The Australian Tax Office said on Friday that the global financial crisis was one of the major reasons that tax avoidance have spiked up in the country as it noted that glaring numbers of small businesses operating in rural regions were particularly hurt by the economic decline.

ATO second commissioner Bruce Quigley said that the most identifiable hot spots were in northern Queensland, central and western NSW and central Victoria, where "there has been a degree of people not complying mainly because they are struggling to meet their obligations for pay as you go as well as superannuation guarantees."

With that consideration, Mr Quigley said that the tax office has been providing micro-businesses with considerable concessions, especially those with under $2 million turnovers, which allow these firms some leeway in repaying debts minus interest via the office's direct debit scheme.

In a speech before the Taxation Institute of Australia held in Brisbane, the tax commissioner also said that the controversial Project Wickensby has been successful so far on its task of auditing 1200 firms and personalities, where the project raised $730 million in liabilities, filed charges against 57 individuals, convicted 11 offences and another 26 criminal cases still ongoing.

Mr Quigley decried the Australian media's treatment on the project, which regularly pointed to the initiative as an unsuccessful venture by ATO due to perceived delays on a number of prosecutions.
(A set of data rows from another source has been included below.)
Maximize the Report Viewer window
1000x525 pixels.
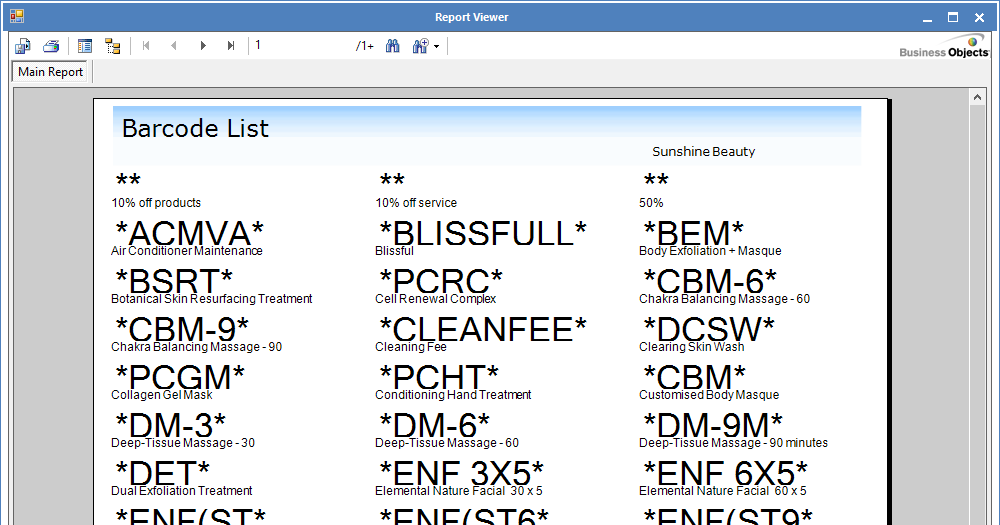click(952, 16)
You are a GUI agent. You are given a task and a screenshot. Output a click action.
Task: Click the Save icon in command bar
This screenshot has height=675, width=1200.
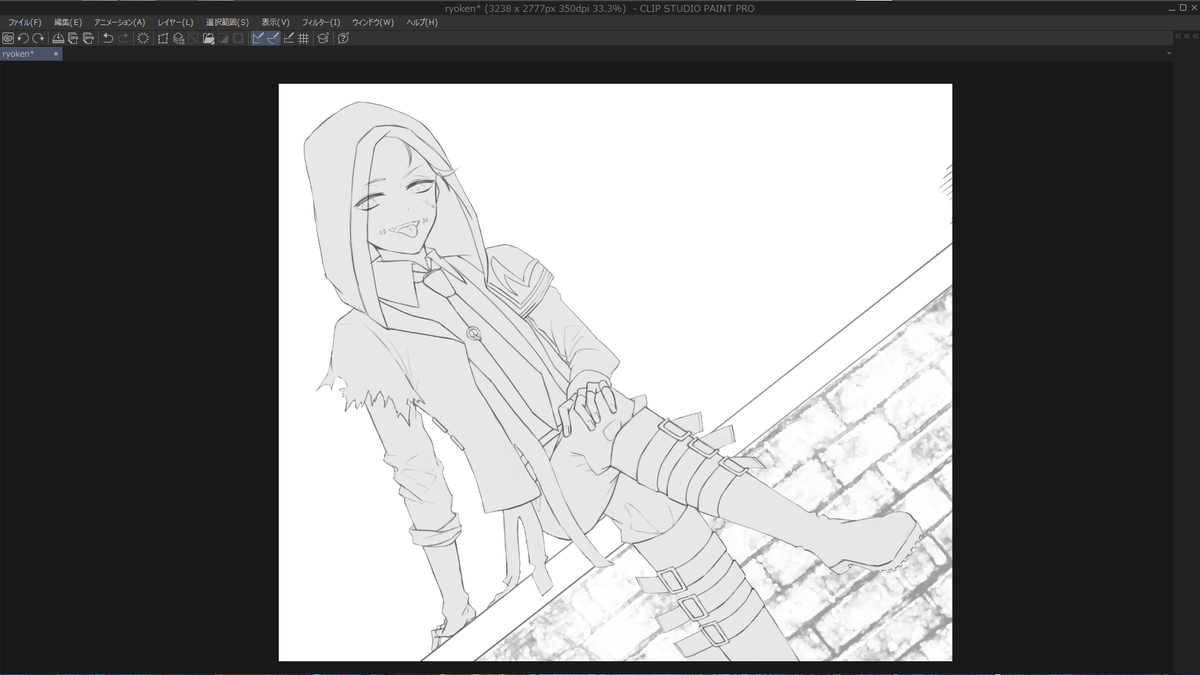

He said that such delays were part of tax administration cases and should not be equated as end games for the office's campaign of prosecuting tax frauds as he emphasised that "it's what message the project sends to the community about whether it's right or not to undertake these activities in tax havens."

Mr Quigley declared that the tax office has been leaving dents of impressions and changes on its campaigns as he cited cases of persons already investigated by ATO, whose cases were revisited in subsequent years where it showed that voluntary declarations coming from audited individuals/entities climbed by 200 percent.

As shown by ATO's reflective analysis, Mr Quigley said that beyond the raw figures were signs of behavioural changes coming from those already checked and apprehended for tax offences, which should be good sign for the government.